Notwithstanding alarm bells over the fate of the eurozone, national tensions are growing apace between Europe’s main powers. Writing in the Observer on Remembrance Sunday, European Commission President Jose Manuel Barroso pointedly said: “I hope when historians look back on these unprecedented times, they will understand that we stepped back from the brink of fragmentation.”

“The euro area must not be treated as an ‘opt-out’ from the European Union. The challenge is how to further deepen euro area integration without creating divisions with those member states that are not yet part of it.”

This was taken as a rebuke to Germany and France, which are reportedly drawing up plans to create a more integrated and smaller eurozone, without Greece and other weaker economies. It was also directed against the sizeable eurosceptic wing of Britain’s Conservative Party, which is demanding a full or partial withdrawal from the EU. Last month saw the largest-ever rebellion by Conservative MPs against the government’s refusal to hold a referendum on British membership in the EU.

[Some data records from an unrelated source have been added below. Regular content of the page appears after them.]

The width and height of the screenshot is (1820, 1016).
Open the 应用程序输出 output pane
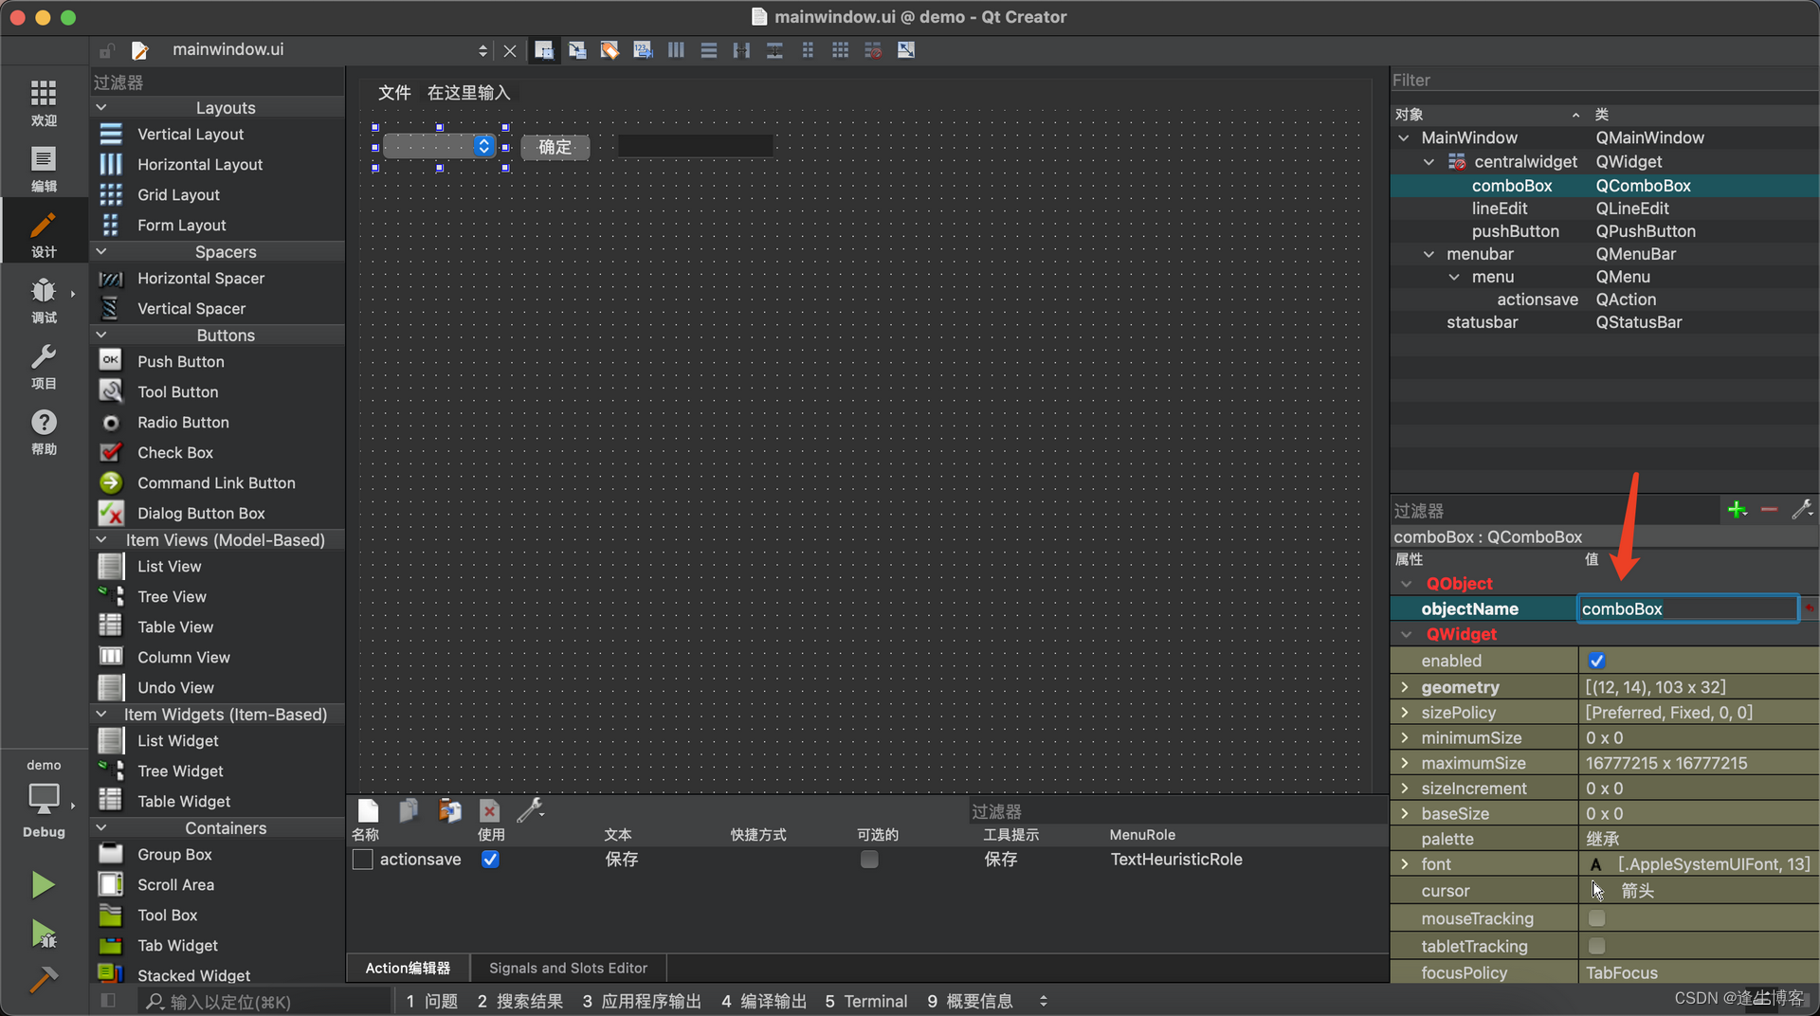click(x=650, y=1001)
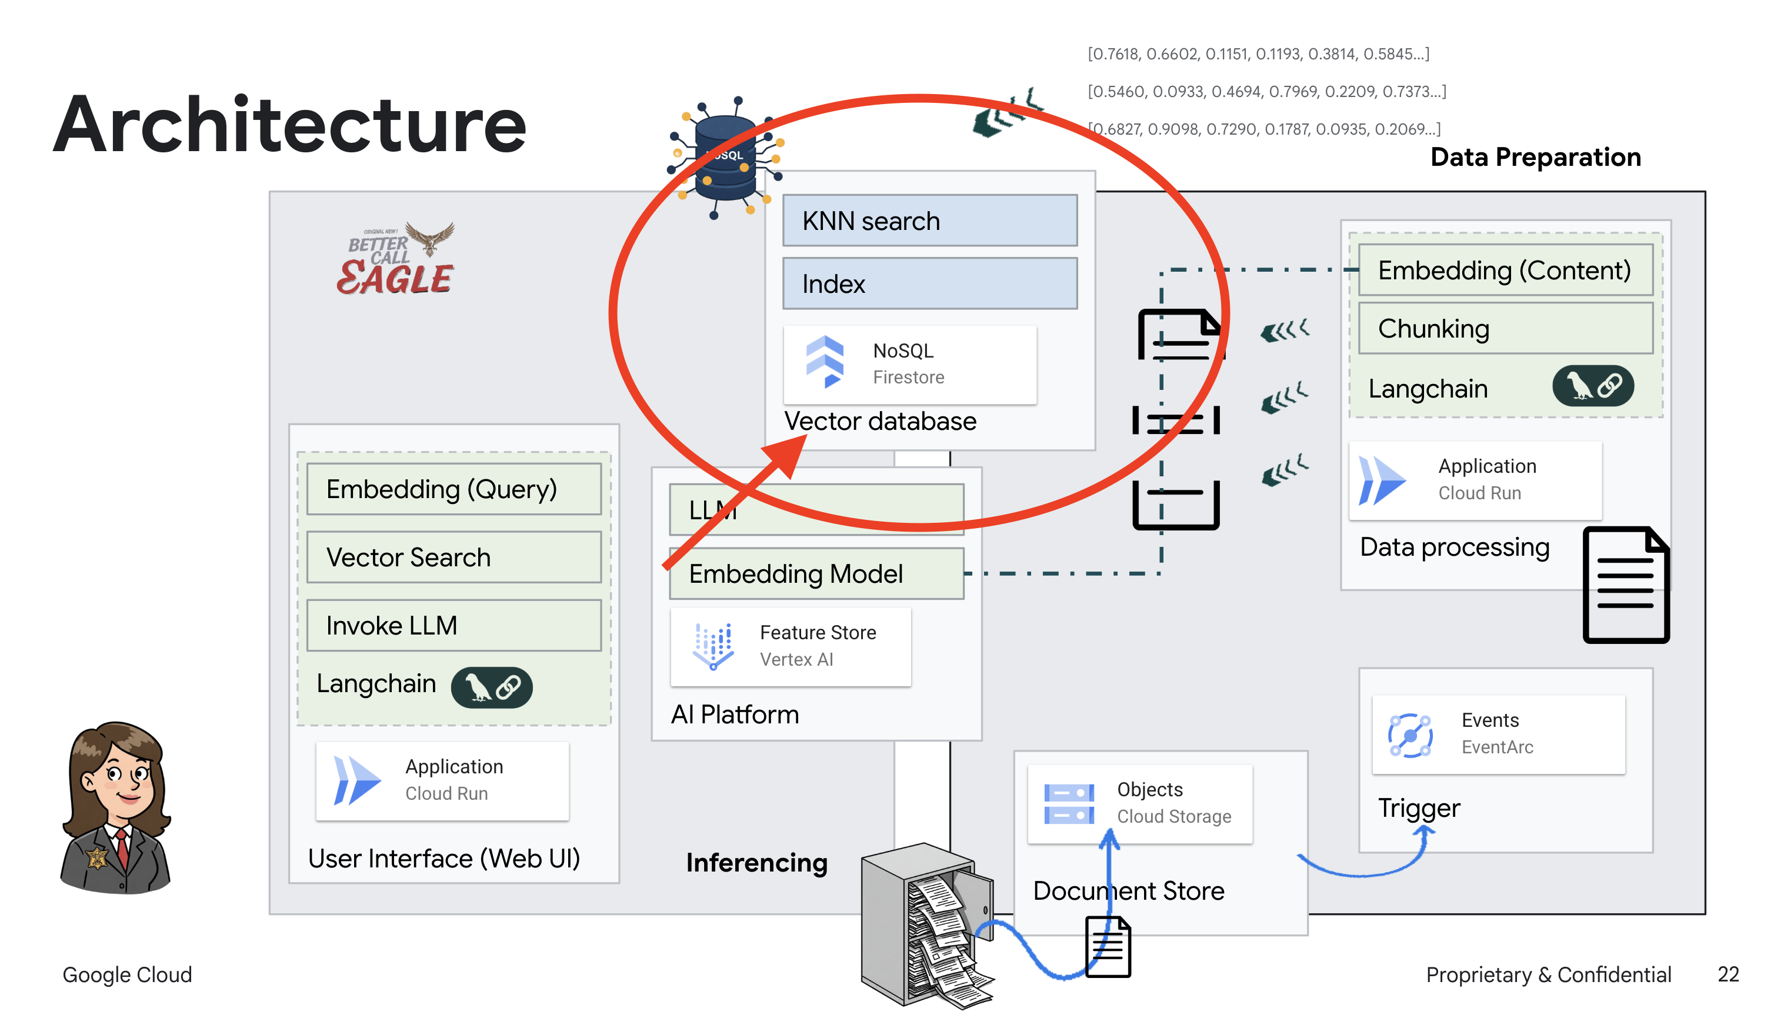Click the Firestore NoSQL icon
This screenshot has height=1015, width=1774.
coord(825,362)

The eurozone summit had set punitive austerity measures for Greece and Italy, subject to the fiscal discipline of the “Frankfurt Group”. Guardian business editor Larry Elliot described this as “an unelected cabal made up of eight people”, including the IMF’s Christine Lagarde, Merkel, Sarkozy, ECB president Mario Draghi, and Barroso. This ended with the imposition of unelected governments, headed by “technocrats” and directly accountable to the Frankfurt “cabal”. Blair defended this, saying: “The reason people are bringing in these types of leaders is they just want it sorted.”

The crisis for the British bourgeoisie is that its demand for ECB intervention, and support for even greater austerity measures in Europe, strengthens the moves to greater political and fiscal consolidation in the eurozone. With France now in the markets’ sights, and still no agreement on how the EFSF can raise funds, Germany is dictating the terms of any “rescue” of the euro. This development risks the UK’s complete marginalisation.

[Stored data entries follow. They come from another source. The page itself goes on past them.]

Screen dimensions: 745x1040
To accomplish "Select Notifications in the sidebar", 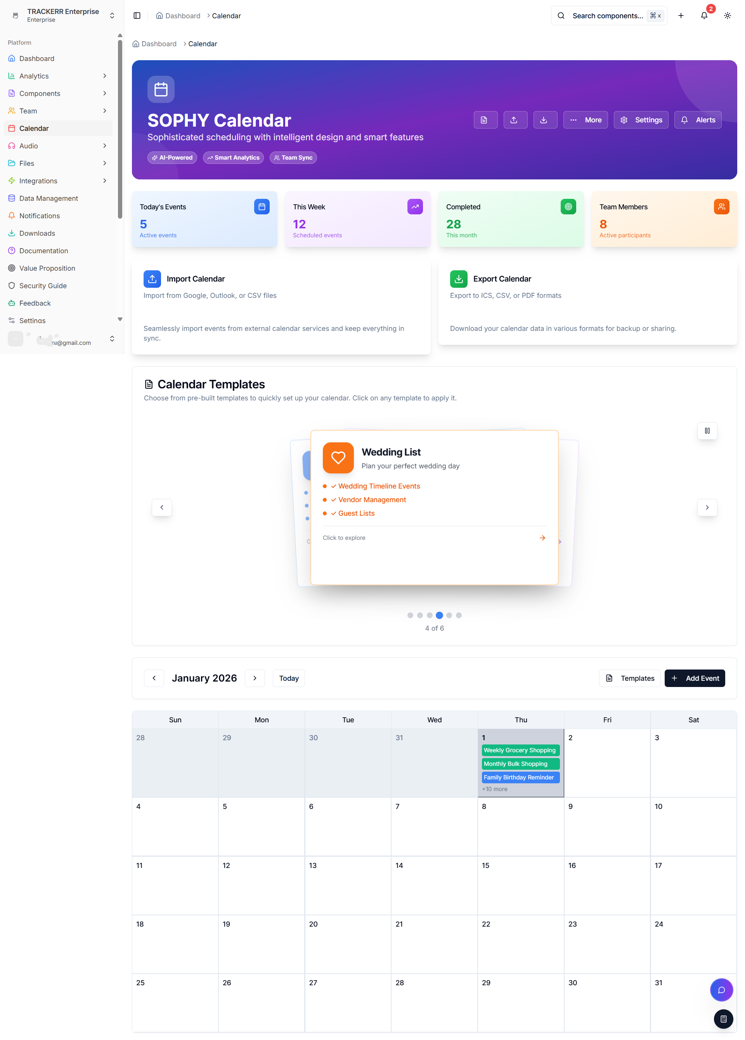I will click(x=39, y=216).
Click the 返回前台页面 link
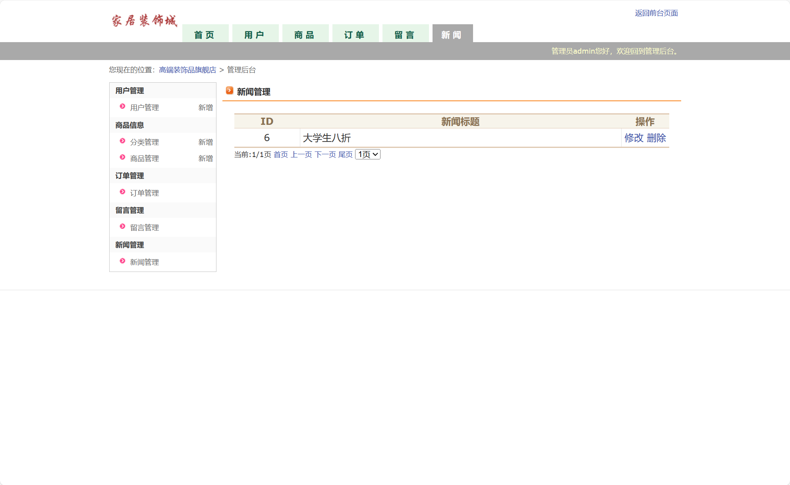790x485 pixels. pyautogui.click(x=656, y=13)
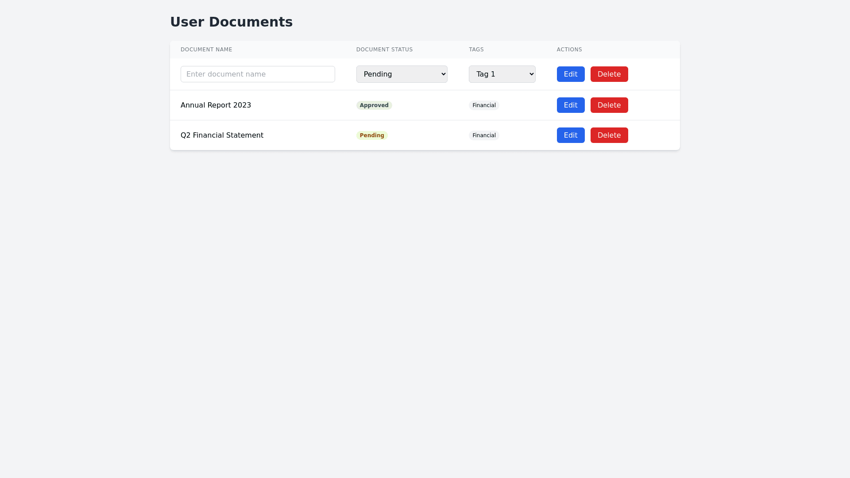Edit the Q2 Financial Statement document
Image resolution: width=850 pixels, height=478 pixels.
tap(570, 135)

On Monday, Merkel told the conference of her Christian Democrat Union that the task was “to complete economic and monetary union, and build political union in Europe.”

The EU’s treaties must be changed to support integration, including powers to subject indebted countries to tough sanctions unless they enforced monetary discipline. She had earlier reportedly warned Cameron that the UK must sign up to these changes, or Germany and France would proceed to a “two-tier” Europe.

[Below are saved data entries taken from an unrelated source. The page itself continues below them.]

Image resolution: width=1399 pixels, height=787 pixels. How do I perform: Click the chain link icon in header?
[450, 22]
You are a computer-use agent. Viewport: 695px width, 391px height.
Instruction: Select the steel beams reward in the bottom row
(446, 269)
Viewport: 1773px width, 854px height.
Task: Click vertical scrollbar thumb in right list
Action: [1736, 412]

In his speech to the Lord Mayor’s banquet in London that evening, Cameron hit back. “We sceptics have a vital point,” he said, attacking the EU for its “pointless interference, rules and regulations”. The eurozone crisis was an “opportunity to begin to refashion the EU so it better serves this nation’s interests,” he said.

While stating that leaving the EU would be damaging for Britain, Cameron told his audience of leading financiers that any referendum on EU treaty changes must “ebb back” powers from Brussels to the nation states.

Cameron was not criticising the policy of regime change being carried through in Greece and Italy. He wants the power to overturn EU regulations covering working hours and conditions, and a vast extension of the privatisation of public services in Europe, for the benefit of private capital. It has also opposed German proposals for a European-wide tax on financial transactions. Chancellor George Osborne has described this as a “bullet aimed at the heart of London.”

Conservative policies are supported by Labour. Shadow Chancellor Ed Balls has argued for Britain to withhold additional funds to the IMF, until Germany makes guarantees to protect the eurozone. Labour’s foreign affairs spokesman, Douglas Alexander, said government should “engage now with the reality that Germany is seeking treaty change that enforces greater discipline within the eurozone, and seize this opportunity to safeguard the rights of non-euro members.”

The Independent proclaimed, “The leaderships of the two parties, and perhaps of all three, almost agree with each other on an issue that has torn apart British politics for four decades.”

This unity is predicated on policies aimed at accelerating the disintegration of Europe along national lines, which can only have the most disastrous consequences for the working class.